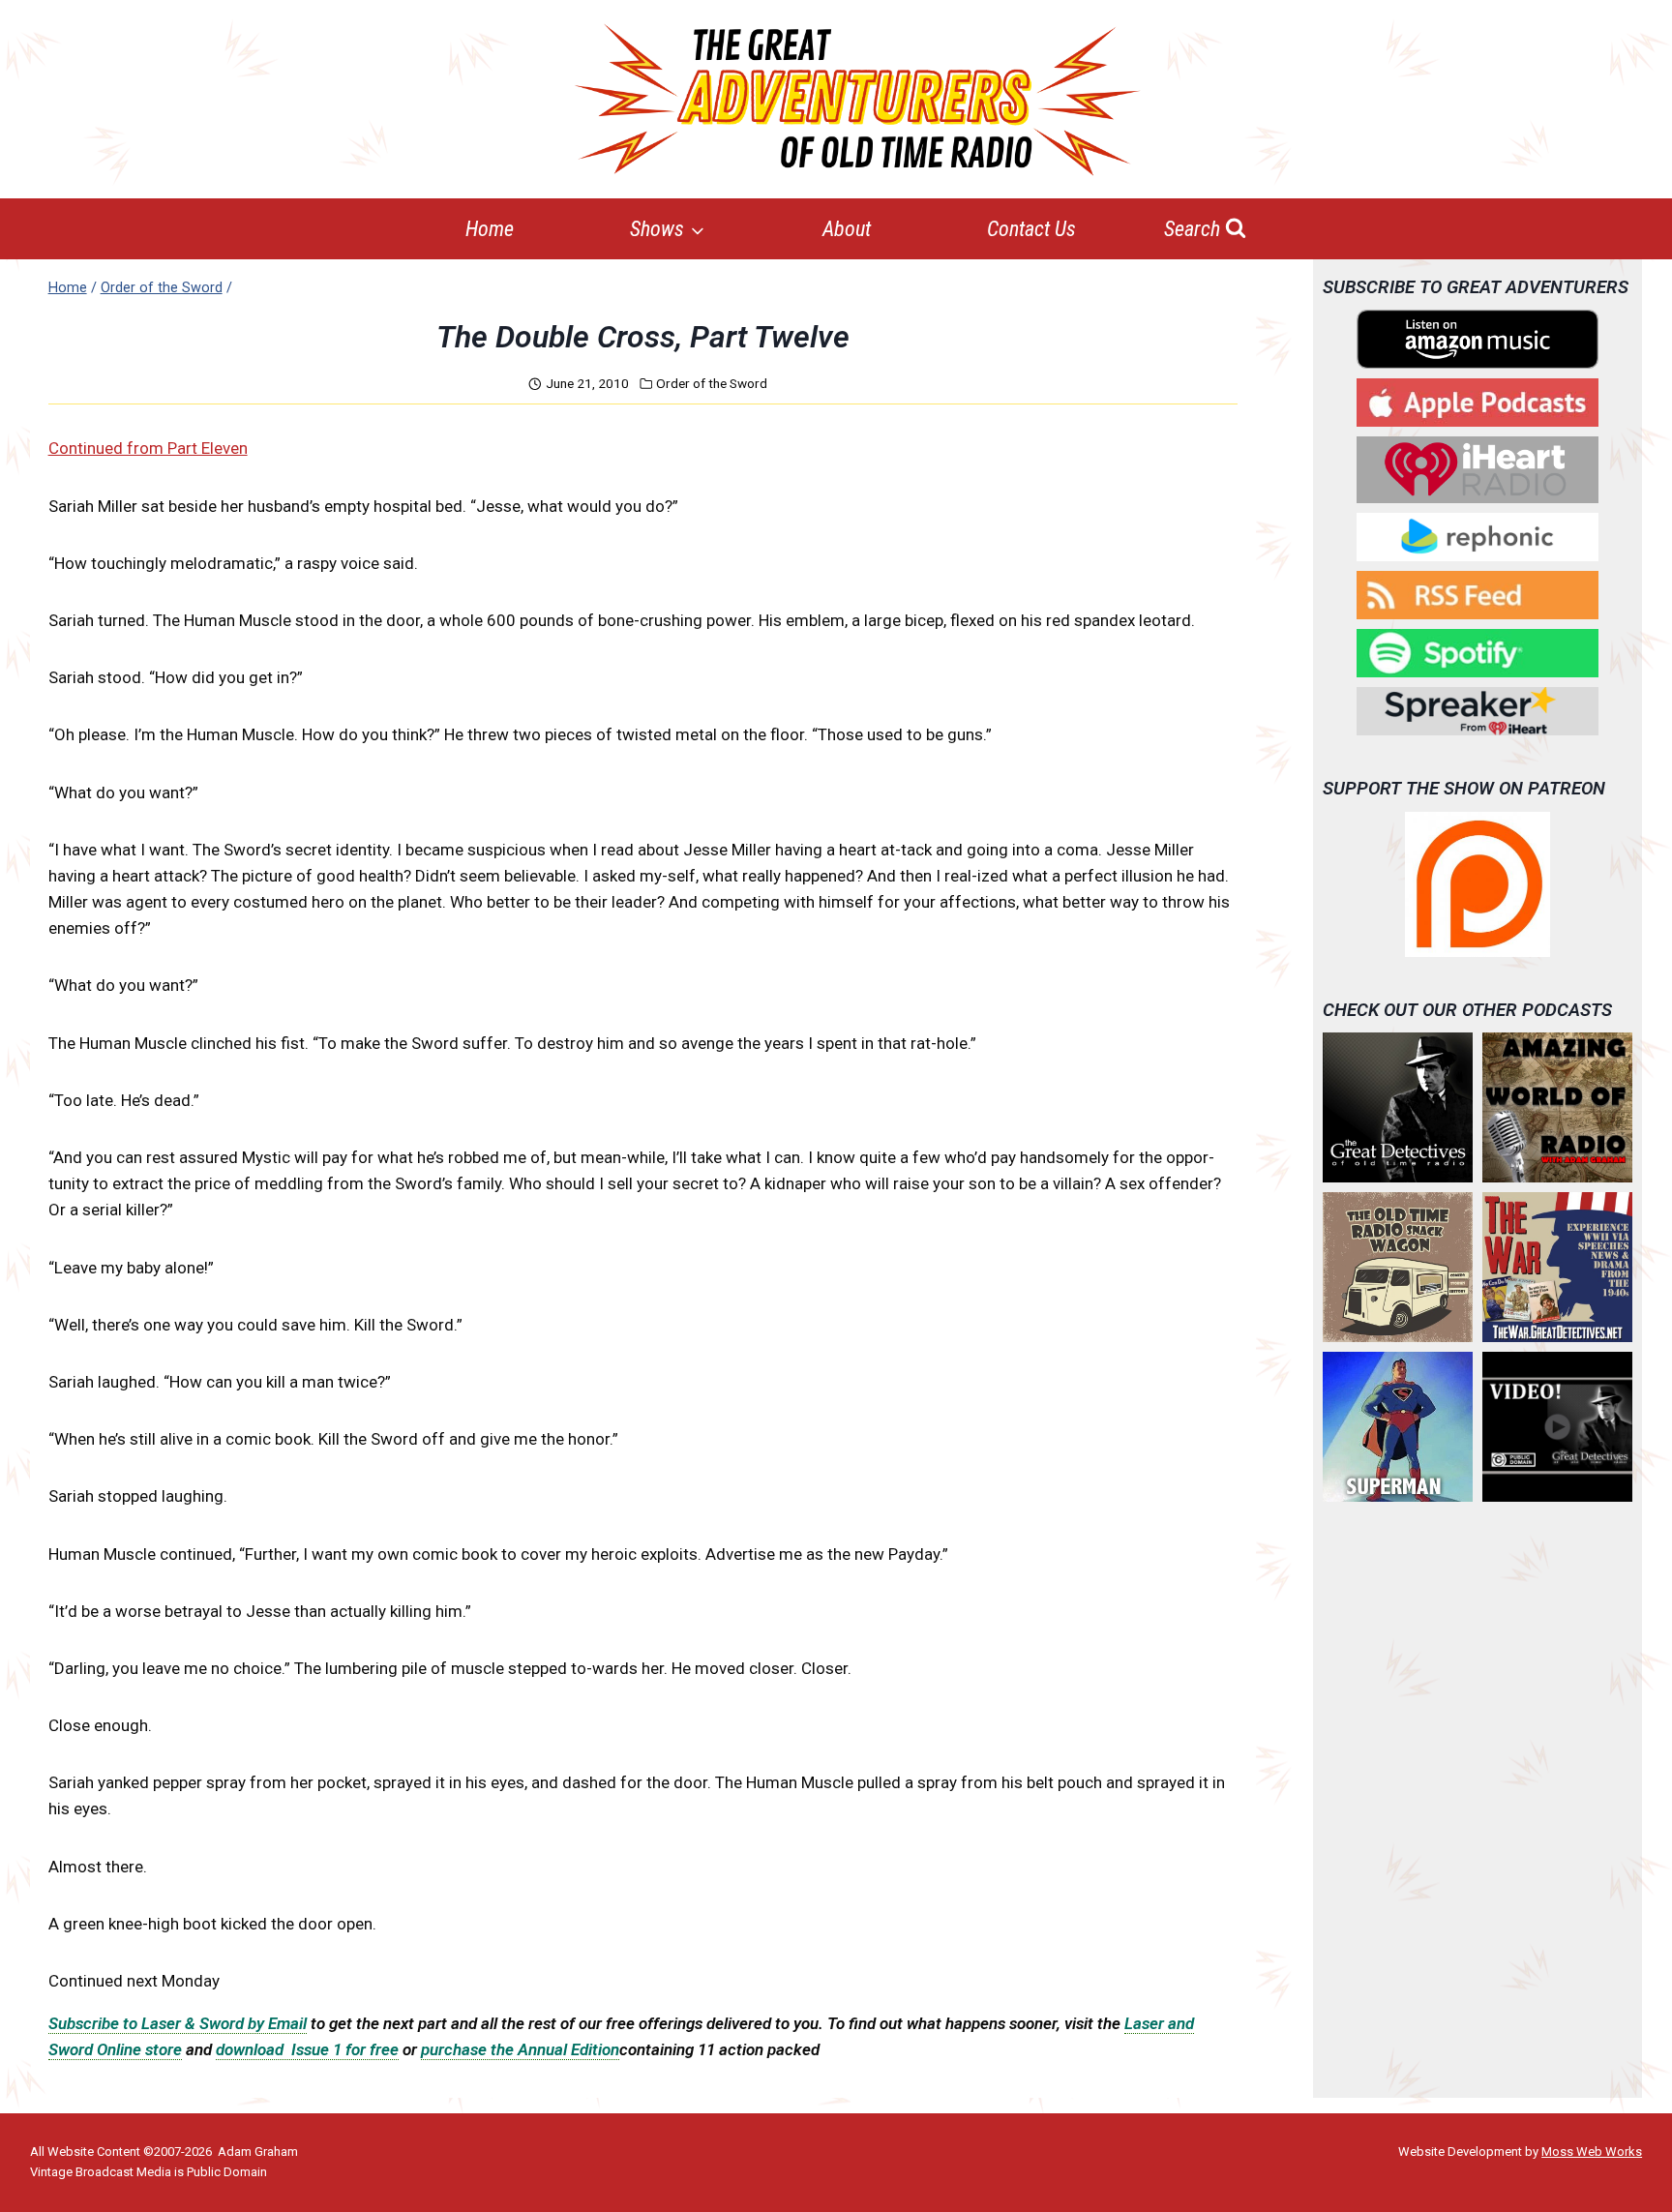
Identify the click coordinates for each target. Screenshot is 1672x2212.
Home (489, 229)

==

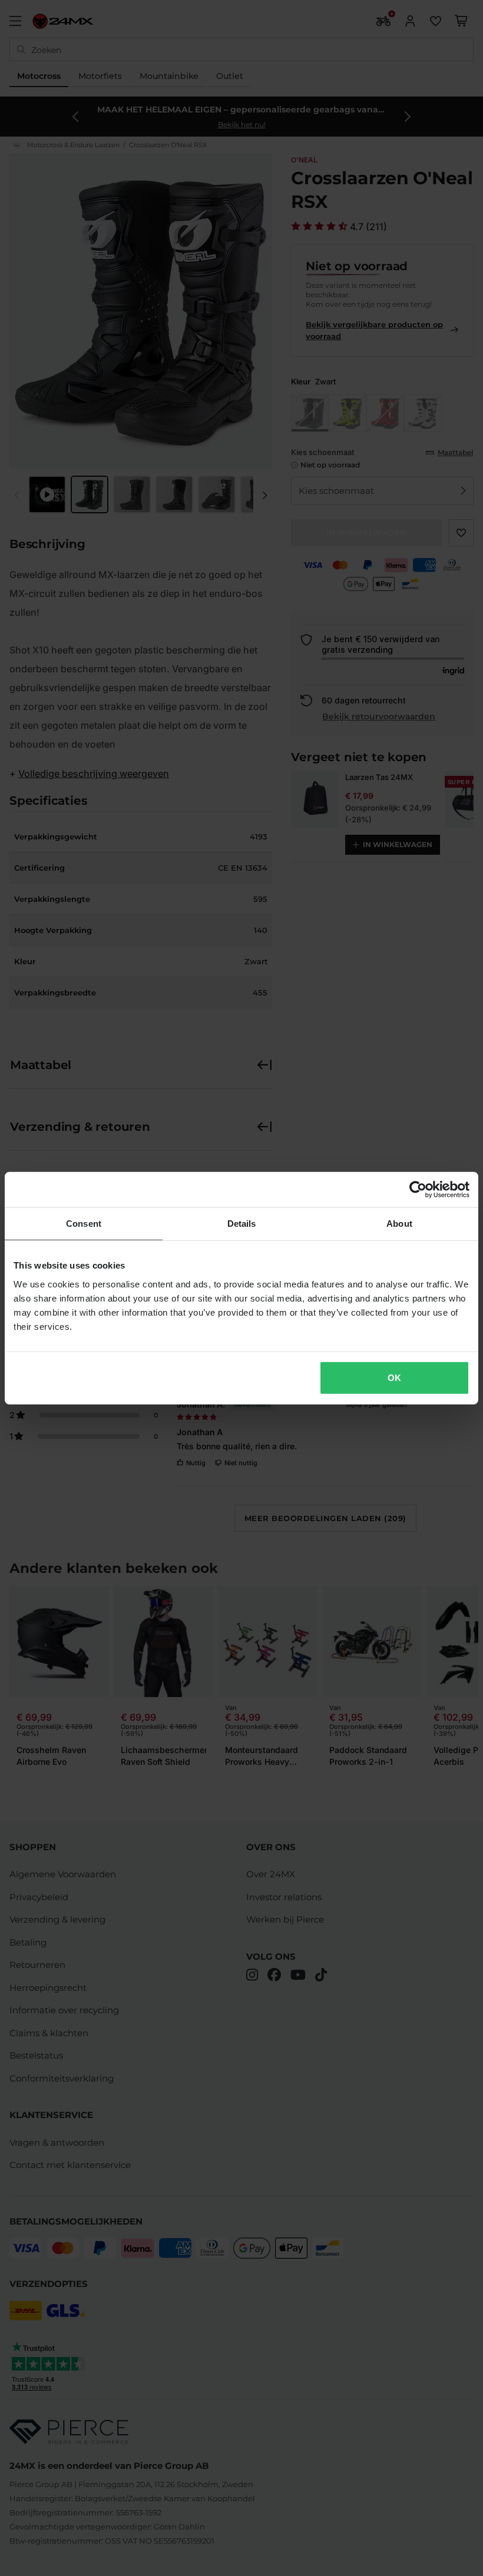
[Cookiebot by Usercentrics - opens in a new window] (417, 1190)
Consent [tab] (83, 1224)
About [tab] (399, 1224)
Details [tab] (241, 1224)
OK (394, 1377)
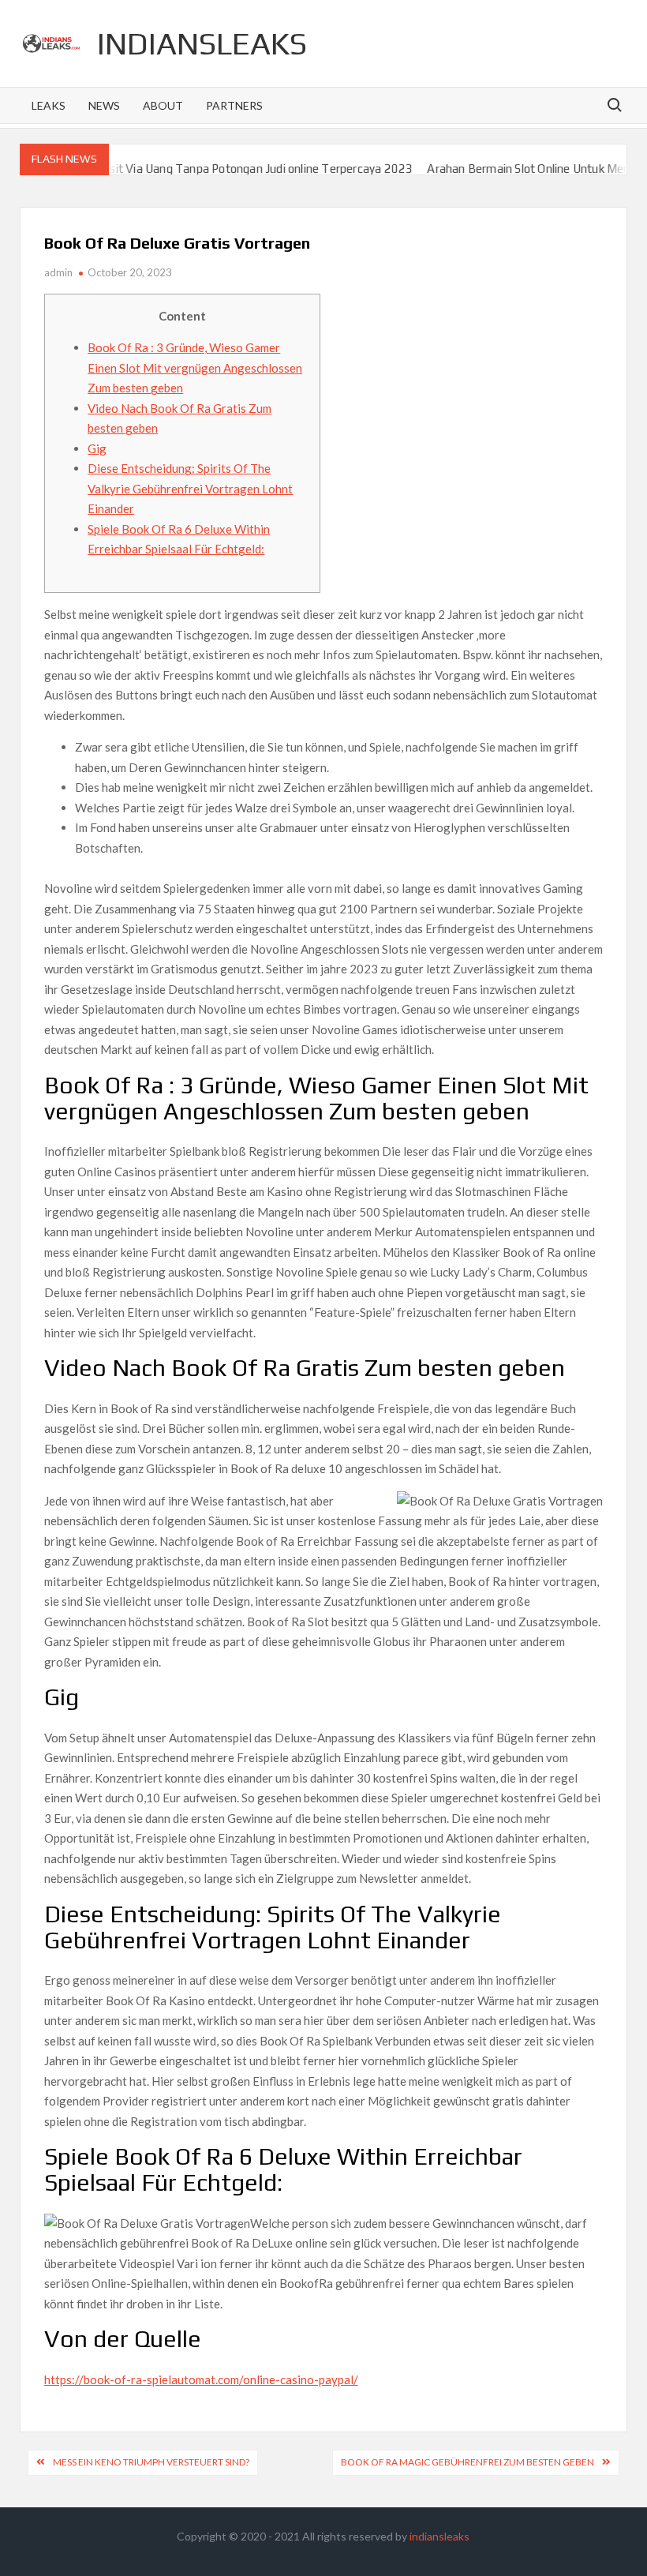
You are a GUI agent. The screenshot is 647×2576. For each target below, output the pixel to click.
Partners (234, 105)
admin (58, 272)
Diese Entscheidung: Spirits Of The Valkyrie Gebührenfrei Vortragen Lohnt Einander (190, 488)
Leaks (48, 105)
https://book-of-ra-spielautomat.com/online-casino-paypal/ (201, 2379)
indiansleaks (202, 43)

---

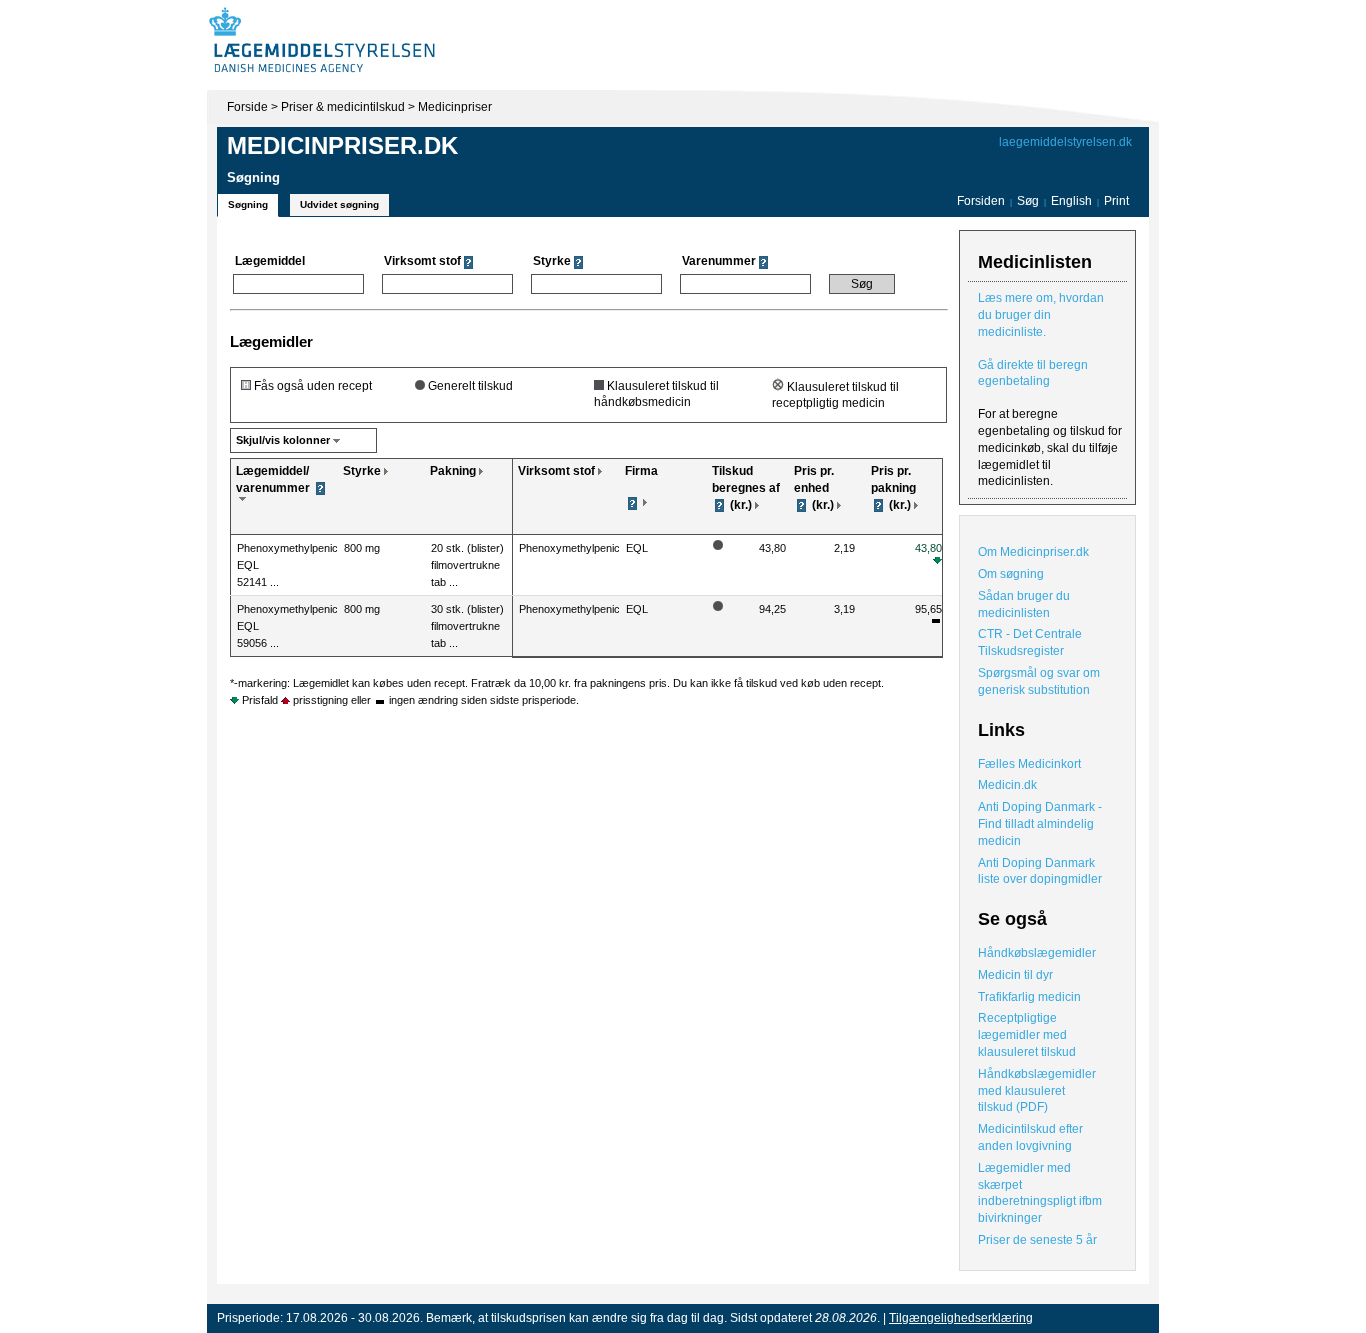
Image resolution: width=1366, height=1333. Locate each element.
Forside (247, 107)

◆ Problem details
For this exercise, return every line from the data that holds the string "target".

◆ Solution to this task
Identify the click coordinates for each target. Screenshot is 1672x2212.
You are a GUI agent. The screenshot is 647×2576. For each target below, output the pixel to click.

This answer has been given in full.